PROMPT: Copy each line in the data that includes the word "sidebar".

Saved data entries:
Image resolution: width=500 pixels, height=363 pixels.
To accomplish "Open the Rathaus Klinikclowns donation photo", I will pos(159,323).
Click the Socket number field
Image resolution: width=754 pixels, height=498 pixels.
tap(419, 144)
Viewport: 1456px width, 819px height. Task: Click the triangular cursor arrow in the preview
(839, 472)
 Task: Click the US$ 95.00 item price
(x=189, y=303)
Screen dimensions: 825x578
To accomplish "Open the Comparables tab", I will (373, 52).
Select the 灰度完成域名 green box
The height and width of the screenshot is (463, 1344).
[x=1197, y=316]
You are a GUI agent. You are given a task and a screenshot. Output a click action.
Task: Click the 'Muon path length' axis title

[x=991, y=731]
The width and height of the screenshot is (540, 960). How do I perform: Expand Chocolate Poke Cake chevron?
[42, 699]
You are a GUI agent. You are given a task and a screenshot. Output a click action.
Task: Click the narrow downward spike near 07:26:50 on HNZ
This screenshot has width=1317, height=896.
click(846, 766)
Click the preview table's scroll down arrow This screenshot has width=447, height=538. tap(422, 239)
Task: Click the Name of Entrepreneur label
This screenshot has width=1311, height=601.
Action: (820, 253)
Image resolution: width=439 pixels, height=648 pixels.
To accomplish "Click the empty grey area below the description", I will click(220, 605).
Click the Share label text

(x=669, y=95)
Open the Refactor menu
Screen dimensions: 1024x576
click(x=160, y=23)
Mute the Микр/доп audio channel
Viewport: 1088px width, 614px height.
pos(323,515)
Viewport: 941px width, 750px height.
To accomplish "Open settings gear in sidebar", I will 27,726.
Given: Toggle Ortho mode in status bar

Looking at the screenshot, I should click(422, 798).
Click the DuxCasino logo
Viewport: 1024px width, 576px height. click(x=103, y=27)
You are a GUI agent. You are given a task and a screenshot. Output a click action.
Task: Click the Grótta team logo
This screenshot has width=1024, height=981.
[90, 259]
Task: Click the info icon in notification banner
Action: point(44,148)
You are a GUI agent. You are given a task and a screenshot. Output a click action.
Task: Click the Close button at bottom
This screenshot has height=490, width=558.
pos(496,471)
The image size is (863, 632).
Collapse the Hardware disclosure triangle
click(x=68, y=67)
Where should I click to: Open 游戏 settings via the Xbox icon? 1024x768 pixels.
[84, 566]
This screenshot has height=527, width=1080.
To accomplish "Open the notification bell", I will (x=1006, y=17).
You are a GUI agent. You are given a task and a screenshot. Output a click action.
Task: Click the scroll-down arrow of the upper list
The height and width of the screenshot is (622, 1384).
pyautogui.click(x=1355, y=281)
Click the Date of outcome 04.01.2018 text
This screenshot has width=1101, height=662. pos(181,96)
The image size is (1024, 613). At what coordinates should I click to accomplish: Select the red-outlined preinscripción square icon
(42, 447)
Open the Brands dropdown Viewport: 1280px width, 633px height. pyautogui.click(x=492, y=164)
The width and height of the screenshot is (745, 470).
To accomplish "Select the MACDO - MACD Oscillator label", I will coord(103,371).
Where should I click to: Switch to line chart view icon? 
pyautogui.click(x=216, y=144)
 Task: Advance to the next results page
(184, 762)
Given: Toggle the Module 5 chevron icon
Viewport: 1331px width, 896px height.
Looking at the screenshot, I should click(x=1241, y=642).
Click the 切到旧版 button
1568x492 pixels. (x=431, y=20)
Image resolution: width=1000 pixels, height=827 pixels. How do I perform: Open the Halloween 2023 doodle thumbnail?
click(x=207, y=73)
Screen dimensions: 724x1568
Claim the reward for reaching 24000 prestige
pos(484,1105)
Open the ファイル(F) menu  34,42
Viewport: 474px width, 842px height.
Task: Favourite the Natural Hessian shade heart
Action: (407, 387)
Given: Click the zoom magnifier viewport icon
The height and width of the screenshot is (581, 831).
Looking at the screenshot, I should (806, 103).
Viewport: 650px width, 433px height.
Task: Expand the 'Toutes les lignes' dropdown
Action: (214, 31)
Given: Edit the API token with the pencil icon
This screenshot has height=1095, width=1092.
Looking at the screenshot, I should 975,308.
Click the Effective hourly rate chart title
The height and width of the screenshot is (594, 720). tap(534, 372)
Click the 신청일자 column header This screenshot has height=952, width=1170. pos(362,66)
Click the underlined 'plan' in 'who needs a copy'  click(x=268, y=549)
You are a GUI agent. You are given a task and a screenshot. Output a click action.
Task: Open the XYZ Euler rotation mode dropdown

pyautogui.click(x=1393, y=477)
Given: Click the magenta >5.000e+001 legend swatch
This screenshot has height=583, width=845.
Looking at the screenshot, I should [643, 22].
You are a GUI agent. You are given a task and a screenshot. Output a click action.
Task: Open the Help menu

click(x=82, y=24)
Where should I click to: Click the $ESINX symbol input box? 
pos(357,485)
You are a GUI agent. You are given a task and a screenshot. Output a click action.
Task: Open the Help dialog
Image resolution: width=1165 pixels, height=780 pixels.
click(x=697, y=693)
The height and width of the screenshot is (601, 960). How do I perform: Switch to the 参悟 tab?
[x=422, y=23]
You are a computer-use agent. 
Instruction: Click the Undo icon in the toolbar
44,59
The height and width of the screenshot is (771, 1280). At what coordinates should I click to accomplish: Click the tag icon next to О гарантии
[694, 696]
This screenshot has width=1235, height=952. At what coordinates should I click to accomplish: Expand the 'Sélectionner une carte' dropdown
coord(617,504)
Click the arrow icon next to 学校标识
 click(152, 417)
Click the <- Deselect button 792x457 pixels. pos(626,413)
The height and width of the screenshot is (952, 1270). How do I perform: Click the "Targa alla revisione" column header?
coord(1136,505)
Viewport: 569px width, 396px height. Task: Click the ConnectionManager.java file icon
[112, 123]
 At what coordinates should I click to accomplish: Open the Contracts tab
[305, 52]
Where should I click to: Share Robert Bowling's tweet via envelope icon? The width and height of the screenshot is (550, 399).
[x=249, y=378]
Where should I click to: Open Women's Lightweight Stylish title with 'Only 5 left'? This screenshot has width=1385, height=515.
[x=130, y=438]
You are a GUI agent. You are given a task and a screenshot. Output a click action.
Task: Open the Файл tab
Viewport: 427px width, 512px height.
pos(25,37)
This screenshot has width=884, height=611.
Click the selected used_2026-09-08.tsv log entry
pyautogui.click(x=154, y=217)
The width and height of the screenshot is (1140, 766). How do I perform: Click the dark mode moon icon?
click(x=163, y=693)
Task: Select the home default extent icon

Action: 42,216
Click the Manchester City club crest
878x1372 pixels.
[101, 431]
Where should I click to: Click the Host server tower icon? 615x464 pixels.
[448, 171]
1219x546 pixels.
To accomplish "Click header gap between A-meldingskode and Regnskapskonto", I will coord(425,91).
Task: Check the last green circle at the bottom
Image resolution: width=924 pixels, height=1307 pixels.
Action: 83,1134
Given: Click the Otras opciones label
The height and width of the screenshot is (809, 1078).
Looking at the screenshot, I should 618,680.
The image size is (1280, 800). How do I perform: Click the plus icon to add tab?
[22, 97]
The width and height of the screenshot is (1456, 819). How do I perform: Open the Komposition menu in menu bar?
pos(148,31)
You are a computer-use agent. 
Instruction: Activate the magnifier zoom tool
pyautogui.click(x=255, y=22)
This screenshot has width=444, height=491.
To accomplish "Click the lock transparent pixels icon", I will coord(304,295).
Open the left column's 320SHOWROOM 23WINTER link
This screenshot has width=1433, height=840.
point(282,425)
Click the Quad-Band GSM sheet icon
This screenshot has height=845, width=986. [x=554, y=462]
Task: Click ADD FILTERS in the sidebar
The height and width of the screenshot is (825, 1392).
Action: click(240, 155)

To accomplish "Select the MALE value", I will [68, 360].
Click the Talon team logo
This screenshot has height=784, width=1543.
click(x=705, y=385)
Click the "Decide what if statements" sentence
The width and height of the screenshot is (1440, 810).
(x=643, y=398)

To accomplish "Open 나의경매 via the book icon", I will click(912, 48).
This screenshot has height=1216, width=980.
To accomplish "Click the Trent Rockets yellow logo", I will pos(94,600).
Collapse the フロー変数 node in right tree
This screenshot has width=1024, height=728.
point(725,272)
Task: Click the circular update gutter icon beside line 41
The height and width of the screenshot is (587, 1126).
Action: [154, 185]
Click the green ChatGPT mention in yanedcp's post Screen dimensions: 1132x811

RESPONSE TO THIS TASK:
To accomplish "Open settings gear in sidebar", I will 27,726.
Task: Click ADD FILTERS in the sidebar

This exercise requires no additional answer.